Nokia announces ‘HERE’ maps application for Apple’s iOS devices

Today Nokia introduced HERE, with which Nokia aims to inspire a new generation of location services and devices that make the mobile experience more personally significant for people everywhere.

“People want great maps, and with HERE we can bring together Nokia’s location offering to deliver people a better way to explore, discover and share their world,” said Nokia President and CEO Stephen Elop, in the press release. “Additionally, with HERE we can extend our 20 years of location expertise to new devices and operating systems that reach beyond Nokia. As a result, we believe that more people benefit from and contribute to our leading mapping and location service.”

To further extend its location services, Nokia is launching a maps application for iOS under the HERE brand. Based on HTML5, it will include offline capabilities, voice-guided walk navigation, and public transport directions. The application is scheduled to be available for free download from Apple’s App Store in the coming weeks.

Nokia further announced a strategic partnership with Mozilla to bring new location experiences to the Firefox OS. Nokia plans to debut a mobile Web version of HERE Maps for the new Firefox OS next year. The companies are working together to give people the best mapping experience on Firefox OS.

Nokia also demonstrated an Android OS-based reference application and announced plans for the availability of a HERE SDK for Android OEMs in early 2013. This is aimed at enabling partners to create location-based applications for Android devices with Nokia’s leading content.

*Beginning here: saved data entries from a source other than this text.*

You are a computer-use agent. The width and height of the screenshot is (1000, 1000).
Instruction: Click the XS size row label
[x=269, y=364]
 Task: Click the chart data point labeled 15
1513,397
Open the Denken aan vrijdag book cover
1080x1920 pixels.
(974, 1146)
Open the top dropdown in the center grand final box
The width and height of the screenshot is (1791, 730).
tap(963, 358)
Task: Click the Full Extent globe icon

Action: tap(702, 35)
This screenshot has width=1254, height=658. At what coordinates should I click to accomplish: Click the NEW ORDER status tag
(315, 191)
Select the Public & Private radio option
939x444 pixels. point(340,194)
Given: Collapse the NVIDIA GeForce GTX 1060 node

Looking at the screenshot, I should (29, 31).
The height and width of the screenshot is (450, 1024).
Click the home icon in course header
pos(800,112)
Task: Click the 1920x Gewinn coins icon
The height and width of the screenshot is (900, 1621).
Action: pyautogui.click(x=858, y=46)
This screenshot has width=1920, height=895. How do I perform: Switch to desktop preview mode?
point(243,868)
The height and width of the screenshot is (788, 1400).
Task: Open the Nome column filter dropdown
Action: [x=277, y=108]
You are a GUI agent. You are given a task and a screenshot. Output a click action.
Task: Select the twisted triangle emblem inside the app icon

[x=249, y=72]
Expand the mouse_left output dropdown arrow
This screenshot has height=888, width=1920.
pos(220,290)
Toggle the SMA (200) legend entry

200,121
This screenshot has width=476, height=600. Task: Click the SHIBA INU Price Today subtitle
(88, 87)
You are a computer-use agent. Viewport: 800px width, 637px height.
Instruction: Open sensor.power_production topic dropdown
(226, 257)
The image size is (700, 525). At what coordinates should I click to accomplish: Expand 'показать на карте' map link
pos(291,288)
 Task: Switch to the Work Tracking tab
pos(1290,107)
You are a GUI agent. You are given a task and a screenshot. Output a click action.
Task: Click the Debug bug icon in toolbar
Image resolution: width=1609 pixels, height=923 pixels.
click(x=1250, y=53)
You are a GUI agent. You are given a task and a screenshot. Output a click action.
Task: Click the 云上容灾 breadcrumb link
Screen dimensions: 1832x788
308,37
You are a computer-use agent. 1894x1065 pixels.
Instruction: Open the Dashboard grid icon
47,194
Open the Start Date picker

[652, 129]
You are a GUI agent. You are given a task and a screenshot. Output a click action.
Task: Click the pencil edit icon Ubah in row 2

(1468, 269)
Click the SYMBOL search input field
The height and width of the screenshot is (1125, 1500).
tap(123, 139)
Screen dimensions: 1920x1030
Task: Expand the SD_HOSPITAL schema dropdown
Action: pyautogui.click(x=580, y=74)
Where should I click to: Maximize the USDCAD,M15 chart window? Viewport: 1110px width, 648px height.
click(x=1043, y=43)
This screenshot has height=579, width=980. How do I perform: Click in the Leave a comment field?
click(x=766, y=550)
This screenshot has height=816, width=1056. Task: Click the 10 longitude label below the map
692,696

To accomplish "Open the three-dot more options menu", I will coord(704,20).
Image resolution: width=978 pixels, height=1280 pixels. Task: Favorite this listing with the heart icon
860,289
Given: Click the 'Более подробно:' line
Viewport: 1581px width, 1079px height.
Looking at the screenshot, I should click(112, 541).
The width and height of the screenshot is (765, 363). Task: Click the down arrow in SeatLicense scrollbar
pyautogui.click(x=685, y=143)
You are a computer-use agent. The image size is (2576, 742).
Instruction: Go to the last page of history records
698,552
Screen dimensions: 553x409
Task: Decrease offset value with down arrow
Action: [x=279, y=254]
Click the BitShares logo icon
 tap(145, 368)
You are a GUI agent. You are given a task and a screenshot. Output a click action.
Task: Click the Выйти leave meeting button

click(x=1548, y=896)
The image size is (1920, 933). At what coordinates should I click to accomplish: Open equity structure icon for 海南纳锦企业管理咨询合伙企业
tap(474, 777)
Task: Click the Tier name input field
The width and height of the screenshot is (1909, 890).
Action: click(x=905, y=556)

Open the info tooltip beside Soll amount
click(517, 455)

To advance the 3D capabilities of HERE, Nokia announced the planned acquisition of Berkeley, Calif. company earthmine. The company’s reality capture and processing technologies will become integral parts of HERE’s 3D map making capabilities. Nokia expects the transaction to close by the end of 2012.

“Maps are hard to get right – but location is revolutionizing how we use technology to engage with the real world,” said Michael Halbherr, Executive Vice President of Location & Commerce and responsible for the HERE brand, in the press release. “That’s why we have been investing and will continue to invest in building the world’s most powerful location offering, one that is unlike anything in the market today.”

As part of its announcement, Nokia introduced LiveSight(TM), a technology based on a highly accurate, 3D map of the world. LiveSight(TM) provides the most precise and intuitive augmented reality experience and uses a phone’s camera viewfinder to make discovering the world as easy as lifting up a phone. Nokia City Lens, which was developed exclusively for Nokia Lumia devices, is the first application providing a LiveSight-enabled experience.

“Establishing a new brand is the right move for Nokia in the map and location business. Nokia’s assets in this space are world class. We believe mapping and location will be increasingly important to developing next generation devices and services across a wide array of segments,” said Crawford Del Prete, Executive Vice President and Head of worldwide research at IDC, in the press release.

Source: Nokia


  1. By the way Apple Maps turn by turn is kck ass compated to Google Maps and has come a long way to be even better in all other specs and comparisons too, in just a very short time…

    Where’s the acknowledgement from the jerks that created ‘map gate’ ???

    1. Agreed.

      The sturm und drang following Apple’s dropping the hamstrung Google Maps is reminiscent of a similar outcry when Steve Jobs banished Flash from iOS. We all know how that played out.

    2. Tested it last week and it was as wrong as could be with location, about as smart as a cinder block choosing routes and still looks like a 99₵ app that belongs in the Fandroid store.

  2. Maybe the first move from Nokia that makes sense. I say “maybe” because I haven’t seen the app yet.

    For the record, I rely on the new Apple Maps app on my iPhone 5. The turn-by-turn directions in the greater Los Angeles and greater New York City areas have been excellent.

    I’ve always relied on third party apps for local mass transit: Tube Deluxe, Routesy Pro, Station Stops, RailBandit (special mention to CityTransit, ITrans NYC and others) have served me well. MapQuest and GPS Nav 2 (Skobbler) have a niche appeal.

    The loss of Google Maps was a mere flesh wound at worst, an opening for superior ways of navigating on a wireless device at best.

    1. It definitely makes sense. Nokia is the company that receives all of the GPS data from FedEx and UPS. They have more mapping data on hand than any other company in the world.

  3. If transit directions work well I will be using this. That is the one thing Maps lacks and it’s a big flaw (the app suggestions are inconvenient and poor). This could be good for those of us without cars, or who walk and bus frequently despite having cars.